[GIS] Would you consider online geocoding a breach of privacy

geocodingSecurity

Suppose I have a bunch of addresses of individuals participating in a certain study (most likely – health related, where privacy and ethical considerations are always important issues).

Nowadays, providers like Google or Yahoo offer decent results in terms of positional accuracy.

The North American Association of Central Cancer Registries (NAACCR) lists such options in their 'Geocoding Best Practices: Review of Eight Commonly Used Geocoding Systems' and 'A Geocoding Best Practices Guide' guides.

Cinnamon and Schuurman (2010) for example used BatchGeocode service as a part of their tool to investigate injuries in low resource setting.

Would you consider geocoding such addresses using online services, like Google Maps or OpenStreetMap a breach of privacy?

A possibly related question is Geocoding USA addresses that cannot be sent over internet?

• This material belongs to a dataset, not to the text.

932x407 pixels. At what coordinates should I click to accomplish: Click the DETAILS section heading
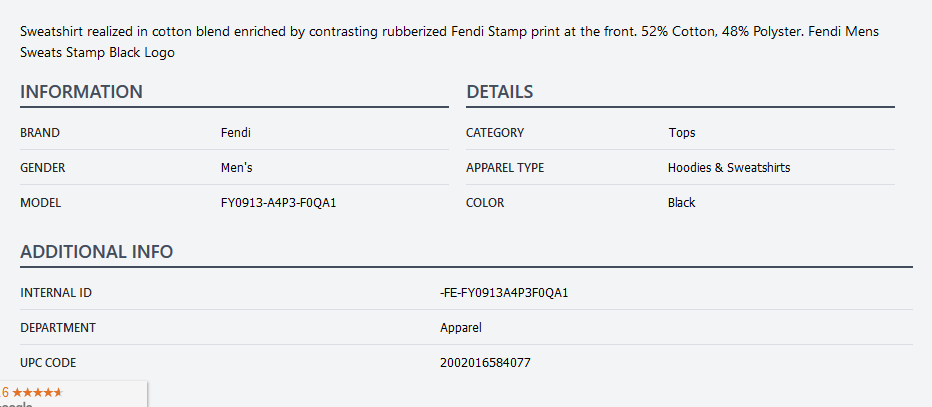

An article in Epidemiology (one of the leading, peer-review journals in the field) published short communication detailing instructions on how to geocode using Google Maps & Places APIs. Interestingly, not a word about security/privacy was mentioned.

Best Answer

There is definitely a privacy implication here - particularly if you are working with small batches of data. Anyone who is attempting to mine the data stream will be able to make assumptions that all requests in the same batch have something in common - even if the medical condition or personal information is not disclosed over the wire.

A better technique is to batch up lots of unrelated data / patients for bulk geocoding.

For example - combine your data needing geocoding with other researchers - the more unrelated issues the better. Randomize the order of the requests. And once per day batch process through this queue, all at once.

Now it becomes vastly harder to mine the data, even if an attacker is able to overhear the geocoding requests.